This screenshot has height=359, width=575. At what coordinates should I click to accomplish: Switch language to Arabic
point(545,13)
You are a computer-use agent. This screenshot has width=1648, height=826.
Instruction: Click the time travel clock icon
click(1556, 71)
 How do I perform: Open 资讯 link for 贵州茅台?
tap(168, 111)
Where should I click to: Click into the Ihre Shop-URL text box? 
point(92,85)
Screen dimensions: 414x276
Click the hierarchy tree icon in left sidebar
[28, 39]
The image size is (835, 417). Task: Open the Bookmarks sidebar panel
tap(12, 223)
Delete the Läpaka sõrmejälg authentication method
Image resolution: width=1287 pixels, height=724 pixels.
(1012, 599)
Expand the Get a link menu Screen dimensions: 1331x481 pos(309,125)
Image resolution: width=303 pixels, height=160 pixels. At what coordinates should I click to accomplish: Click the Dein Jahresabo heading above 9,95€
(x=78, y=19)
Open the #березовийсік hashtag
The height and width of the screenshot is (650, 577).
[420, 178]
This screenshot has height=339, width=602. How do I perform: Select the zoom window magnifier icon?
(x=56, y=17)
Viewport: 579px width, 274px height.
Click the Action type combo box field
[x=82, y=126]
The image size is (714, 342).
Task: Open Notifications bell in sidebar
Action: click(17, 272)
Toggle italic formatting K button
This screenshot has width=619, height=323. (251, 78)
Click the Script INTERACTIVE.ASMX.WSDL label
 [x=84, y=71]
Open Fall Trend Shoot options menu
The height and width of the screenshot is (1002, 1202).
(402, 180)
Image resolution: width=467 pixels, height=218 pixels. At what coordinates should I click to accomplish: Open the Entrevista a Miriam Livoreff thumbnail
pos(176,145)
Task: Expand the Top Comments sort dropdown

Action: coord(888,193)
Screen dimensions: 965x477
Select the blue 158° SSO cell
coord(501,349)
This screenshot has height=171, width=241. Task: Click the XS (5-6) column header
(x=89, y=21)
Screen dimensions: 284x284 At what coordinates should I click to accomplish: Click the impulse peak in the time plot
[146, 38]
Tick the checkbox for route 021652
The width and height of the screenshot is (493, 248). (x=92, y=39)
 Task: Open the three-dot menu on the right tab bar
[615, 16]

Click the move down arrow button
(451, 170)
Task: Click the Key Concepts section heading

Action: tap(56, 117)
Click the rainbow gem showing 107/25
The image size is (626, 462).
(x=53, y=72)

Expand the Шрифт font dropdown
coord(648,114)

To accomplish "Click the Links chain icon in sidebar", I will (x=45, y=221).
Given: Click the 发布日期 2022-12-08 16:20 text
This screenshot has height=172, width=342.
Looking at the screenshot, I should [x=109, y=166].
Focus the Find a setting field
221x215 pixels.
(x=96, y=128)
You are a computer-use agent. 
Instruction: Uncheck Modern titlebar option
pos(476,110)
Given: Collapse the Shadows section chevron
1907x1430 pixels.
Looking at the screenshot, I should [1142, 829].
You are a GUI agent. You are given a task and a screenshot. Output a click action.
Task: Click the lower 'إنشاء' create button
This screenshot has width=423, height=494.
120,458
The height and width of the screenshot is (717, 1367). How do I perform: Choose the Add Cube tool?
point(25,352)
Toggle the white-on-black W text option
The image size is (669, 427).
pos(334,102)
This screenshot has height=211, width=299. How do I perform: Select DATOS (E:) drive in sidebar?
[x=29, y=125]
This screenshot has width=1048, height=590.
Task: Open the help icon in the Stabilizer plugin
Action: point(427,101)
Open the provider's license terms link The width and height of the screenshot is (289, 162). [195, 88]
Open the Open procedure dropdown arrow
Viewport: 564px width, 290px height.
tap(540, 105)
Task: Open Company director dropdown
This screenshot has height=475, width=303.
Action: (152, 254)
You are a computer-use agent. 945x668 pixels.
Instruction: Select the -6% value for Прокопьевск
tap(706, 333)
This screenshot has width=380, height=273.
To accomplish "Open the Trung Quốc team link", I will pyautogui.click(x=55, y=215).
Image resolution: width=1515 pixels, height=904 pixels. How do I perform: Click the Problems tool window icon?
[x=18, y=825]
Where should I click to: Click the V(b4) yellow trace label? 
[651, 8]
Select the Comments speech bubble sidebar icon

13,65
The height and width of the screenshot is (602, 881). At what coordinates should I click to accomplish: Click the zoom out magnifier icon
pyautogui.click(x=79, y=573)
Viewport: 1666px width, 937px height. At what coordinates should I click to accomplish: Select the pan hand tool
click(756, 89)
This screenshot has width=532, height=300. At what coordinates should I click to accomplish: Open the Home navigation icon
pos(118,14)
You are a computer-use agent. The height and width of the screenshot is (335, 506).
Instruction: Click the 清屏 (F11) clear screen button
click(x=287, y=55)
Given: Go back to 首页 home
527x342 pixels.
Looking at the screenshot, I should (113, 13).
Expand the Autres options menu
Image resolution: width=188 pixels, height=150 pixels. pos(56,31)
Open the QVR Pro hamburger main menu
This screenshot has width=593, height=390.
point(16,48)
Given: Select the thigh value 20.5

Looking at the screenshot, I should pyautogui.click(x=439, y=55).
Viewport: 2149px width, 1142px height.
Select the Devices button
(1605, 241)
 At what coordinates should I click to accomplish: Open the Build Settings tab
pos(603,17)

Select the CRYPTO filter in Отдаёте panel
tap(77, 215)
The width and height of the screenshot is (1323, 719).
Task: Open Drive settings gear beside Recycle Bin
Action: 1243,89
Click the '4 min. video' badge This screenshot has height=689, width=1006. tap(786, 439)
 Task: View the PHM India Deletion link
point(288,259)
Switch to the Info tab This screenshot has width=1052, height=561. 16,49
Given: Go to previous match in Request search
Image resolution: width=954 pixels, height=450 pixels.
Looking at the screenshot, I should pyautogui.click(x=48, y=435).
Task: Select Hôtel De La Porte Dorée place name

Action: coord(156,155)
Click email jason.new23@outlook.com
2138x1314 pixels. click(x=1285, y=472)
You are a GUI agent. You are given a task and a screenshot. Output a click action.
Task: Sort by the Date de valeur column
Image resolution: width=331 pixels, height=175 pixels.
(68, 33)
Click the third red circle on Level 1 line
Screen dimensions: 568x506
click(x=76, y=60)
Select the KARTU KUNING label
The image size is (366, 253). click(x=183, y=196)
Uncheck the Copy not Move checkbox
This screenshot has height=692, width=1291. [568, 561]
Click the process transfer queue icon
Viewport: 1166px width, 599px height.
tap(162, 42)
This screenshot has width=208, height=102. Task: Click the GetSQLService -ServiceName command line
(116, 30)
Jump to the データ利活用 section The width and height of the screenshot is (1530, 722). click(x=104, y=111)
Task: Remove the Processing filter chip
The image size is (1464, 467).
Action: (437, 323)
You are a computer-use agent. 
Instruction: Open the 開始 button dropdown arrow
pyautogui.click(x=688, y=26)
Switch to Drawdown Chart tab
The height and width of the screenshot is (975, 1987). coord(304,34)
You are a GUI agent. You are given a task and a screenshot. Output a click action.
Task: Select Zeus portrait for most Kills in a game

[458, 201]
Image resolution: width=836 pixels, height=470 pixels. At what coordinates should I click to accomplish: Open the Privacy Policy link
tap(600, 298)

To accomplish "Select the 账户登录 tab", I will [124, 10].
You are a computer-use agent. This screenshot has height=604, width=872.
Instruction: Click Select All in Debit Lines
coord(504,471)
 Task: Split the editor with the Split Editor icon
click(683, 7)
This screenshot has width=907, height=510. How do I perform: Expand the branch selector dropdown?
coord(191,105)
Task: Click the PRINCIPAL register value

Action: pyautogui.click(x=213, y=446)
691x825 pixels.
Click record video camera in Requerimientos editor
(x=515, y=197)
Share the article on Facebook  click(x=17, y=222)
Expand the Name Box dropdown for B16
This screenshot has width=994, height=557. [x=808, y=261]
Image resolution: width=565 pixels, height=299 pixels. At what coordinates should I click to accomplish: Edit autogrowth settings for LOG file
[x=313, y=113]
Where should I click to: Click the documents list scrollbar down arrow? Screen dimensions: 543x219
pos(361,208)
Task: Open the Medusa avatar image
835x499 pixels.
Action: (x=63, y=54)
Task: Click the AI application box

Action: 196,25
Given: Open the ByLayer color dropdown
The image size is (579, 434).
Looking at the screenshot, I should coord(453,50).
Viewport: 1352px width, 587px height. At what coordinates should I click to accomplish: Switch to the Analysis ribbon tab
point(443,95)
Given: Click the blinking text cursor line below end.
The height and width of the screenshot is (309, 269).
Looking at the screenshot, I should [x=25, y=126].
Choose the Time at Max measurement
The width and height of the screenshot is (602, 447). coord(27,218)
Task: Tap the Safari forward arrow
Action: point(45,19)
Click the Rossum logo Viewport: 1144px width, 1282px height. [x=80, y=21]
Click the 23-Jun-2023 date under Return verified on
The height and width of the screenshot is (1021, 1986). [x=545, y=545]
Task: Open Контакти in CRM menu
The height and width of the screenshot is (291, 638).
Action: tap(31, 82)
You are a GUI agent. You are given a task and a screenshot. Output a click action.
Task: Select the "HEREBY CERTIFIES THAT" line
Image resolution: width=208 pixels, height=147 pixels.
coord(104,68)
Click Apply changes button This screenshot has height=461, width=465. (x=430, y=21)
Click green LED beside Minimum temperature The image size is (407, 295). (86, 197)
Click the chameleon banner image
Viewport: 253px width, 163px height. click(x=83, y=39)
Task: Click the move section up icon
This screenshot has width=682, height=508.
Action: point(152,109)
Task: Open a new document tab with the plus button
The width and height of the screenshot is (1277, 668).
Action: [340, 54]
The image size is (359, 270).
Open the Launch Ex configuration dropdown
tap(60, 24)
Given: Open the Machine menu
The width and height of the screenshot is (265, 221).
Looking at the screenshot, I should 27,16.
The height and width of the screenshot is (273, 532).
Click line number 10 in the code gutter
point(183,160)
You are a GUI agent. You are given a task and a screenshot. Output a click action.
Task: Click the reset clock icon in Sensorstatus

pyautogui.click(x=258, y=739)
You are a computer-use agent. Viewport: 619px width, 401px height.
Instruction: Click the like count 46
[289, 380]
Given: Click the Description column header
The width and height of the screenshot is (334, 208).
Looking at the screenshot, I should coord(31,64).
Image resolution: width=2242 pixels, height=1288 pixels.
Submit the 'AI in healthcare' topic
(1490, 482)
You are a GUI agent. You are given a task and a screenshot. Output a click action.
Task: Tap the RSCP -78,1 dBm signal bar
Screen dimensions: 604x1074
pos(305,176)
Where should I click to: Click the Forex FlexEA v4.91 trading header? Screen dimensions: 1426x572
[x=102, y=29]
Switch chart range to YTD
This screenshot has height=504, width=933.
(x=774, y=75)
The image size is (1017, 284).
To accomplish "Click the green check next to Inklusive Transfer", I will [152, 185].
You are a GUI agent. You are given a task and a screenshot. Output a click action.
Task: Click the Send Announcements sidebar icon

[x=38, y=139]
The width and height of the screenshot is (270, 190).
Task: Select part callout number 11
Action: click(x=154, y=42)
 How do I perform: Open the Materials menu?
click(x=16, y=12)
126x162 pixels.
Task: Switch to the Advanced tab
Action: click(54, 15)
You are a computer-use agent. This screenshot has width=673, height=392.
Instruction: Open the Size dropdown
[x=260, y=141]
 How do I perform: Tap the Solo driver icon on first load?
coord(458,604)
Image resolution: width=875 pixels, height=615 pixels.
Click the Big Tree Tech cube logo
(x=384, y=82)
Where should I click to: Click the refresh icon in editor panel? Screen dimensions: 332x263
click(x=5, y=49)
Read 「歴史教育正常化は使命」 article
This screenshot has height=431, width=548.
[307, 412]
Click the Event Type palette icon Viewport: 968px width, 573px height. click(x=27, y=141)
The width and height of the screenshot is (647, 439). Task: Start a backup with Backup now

## [EXERCISE DETAILS]
Reproduce the items from the start through the line containing "point(545,13)", requests included. Scale every coordinate in the answers by 2.2 and round to whole numbers, with halves rounding up. Leave every number in the requests unchanged, and give only those lines.

## [OUTPUT BELOW]
This screenshot has height=359, width=575. At what coordinates should I click to accomplish: Switch language to Arabic
point(1199,29)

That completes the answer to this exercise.